Never underestimate how much SO of your kid knows about you and your family!

I have tried, believe me. Last year was kind of the final straw when they changed their plans at the last minute. Now I’d really rather just make our own plans and not stress out about it. We are talking about moving near the coast in the next year or 2 when i retire. It will make holidays easier in an odd way because we’ll be so far away.

The butt hole story is hilarious.

@swimcatsmom - I think that’s a great idea. Sometimes kids need to see that their parents whole life does not revolve around them before they wake up and think “oh.” I’ve been guilty of this a little myself. You can be kind and gracious about it.

That’s just rude to make plans and cancel at the last minute, unless there is an urgent reason - especially for a holiday which requires a lot of food purchasing and prep.

@swimcatsmom, We lived very far away from DS, who could not come home for holidays (actually, during last Christmas holiday, we thought it might be the last holiday we would be together for many years to come.) We actually had some concern that he might be alone during Thanksgivings. He is not a planner and usually does not know what he will do for holiday till, maybe, that day comes. Some people are just like that.

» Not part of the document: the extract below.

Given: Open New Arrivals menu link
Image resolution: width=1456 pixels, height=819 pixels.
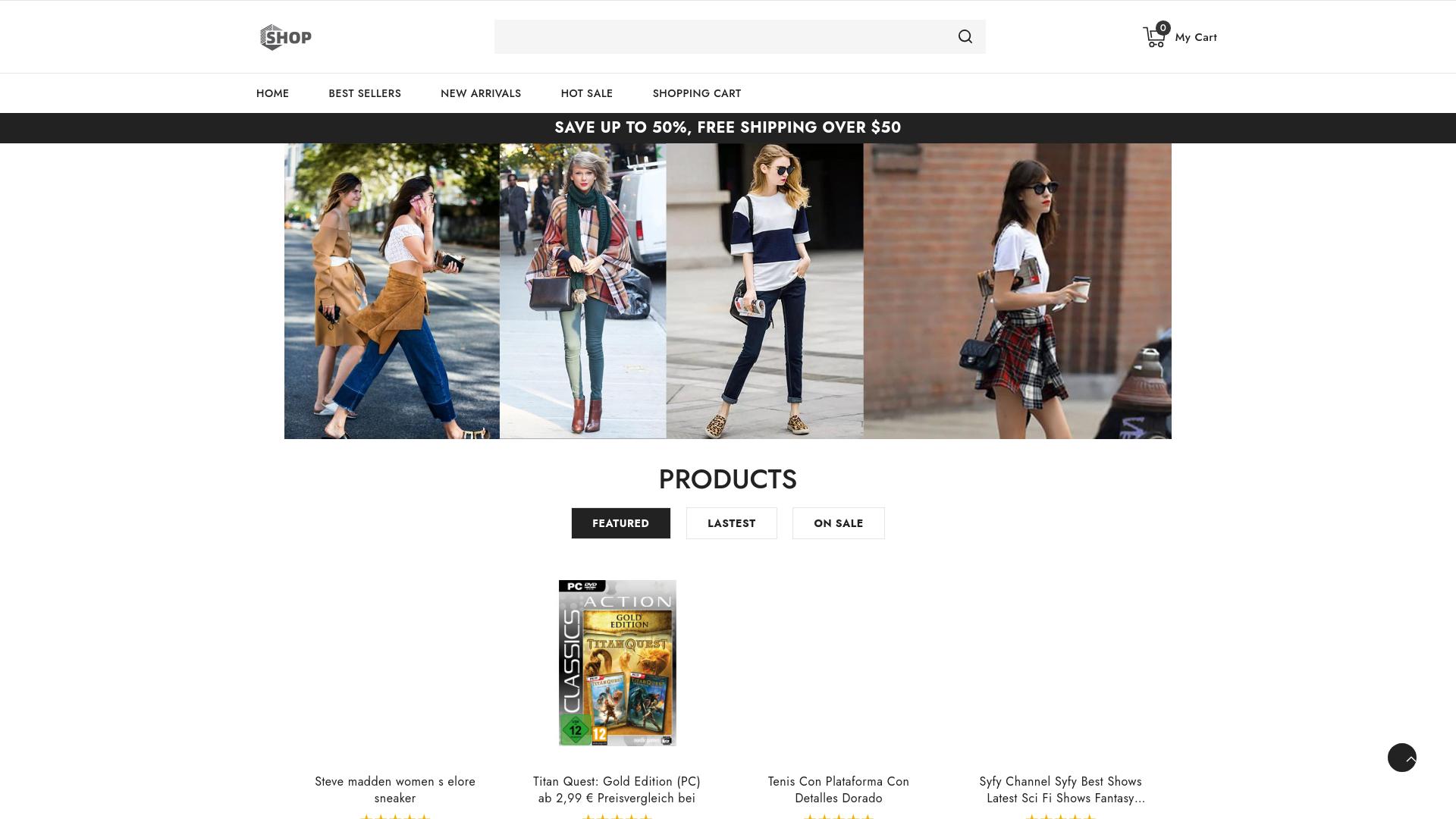Looking at the screenshot, I should 480,93.

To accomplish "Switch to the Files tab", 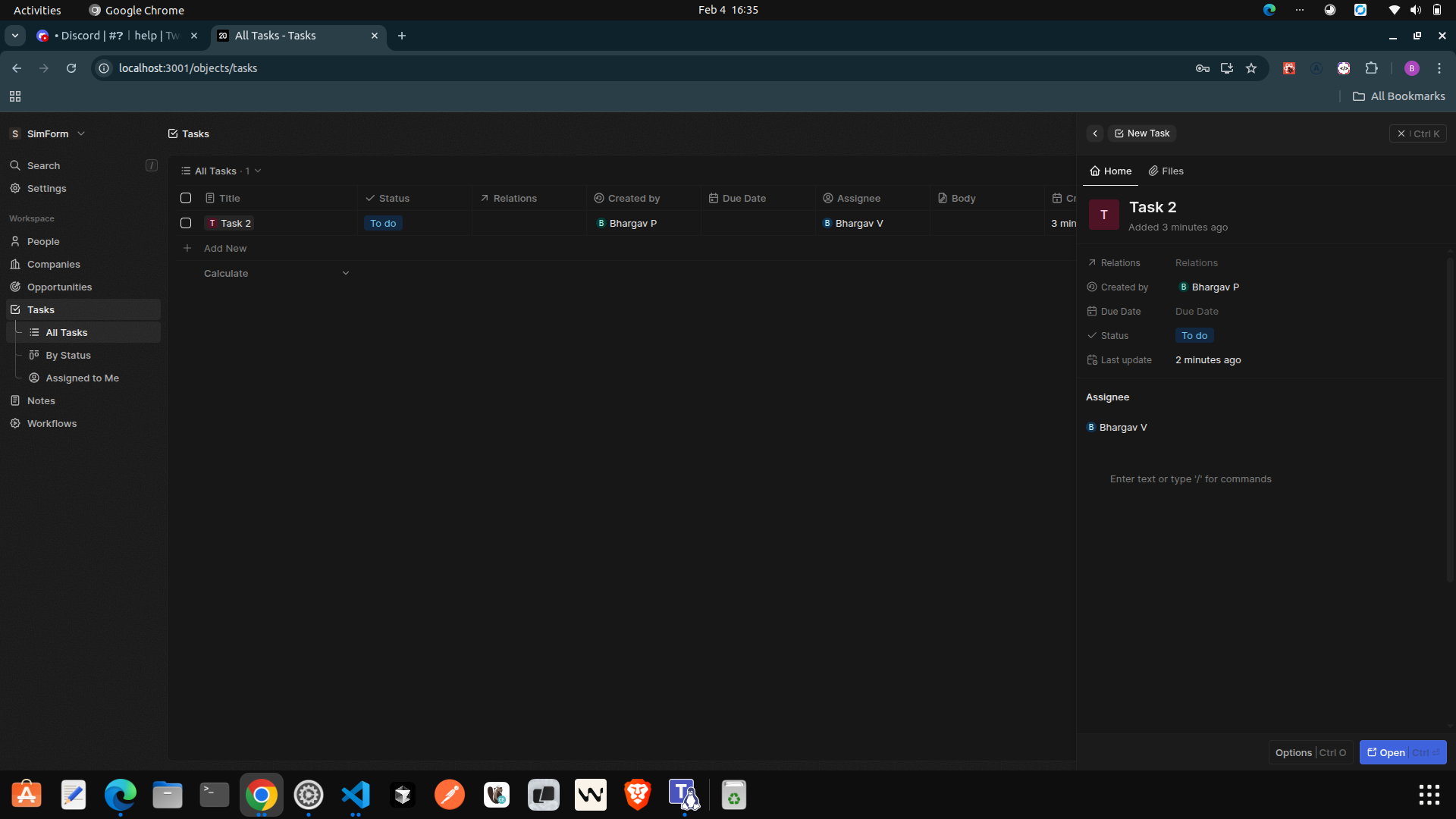I will coord(1166,171).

My wife was joking that he is a “free range” kid (is there a phrase called “free range chicken”?)

My “controversial” view on this: These days, young people need a lot of “safe space”. So, if a parent gives their son or daughter a lot of space, it would help him or her to be an “attractive” partner in today’s dating market place. If it is good for your loved one, isn’t it good for you as parents also?!

Yes, we are alone during Thanksgiving holiday. We also expect this may be the norm in the next few years.

@lasma you’re so sweet. Thank you for that :slight_smile:

@swimcatsmom, that seems very inconsiderate of your daughter.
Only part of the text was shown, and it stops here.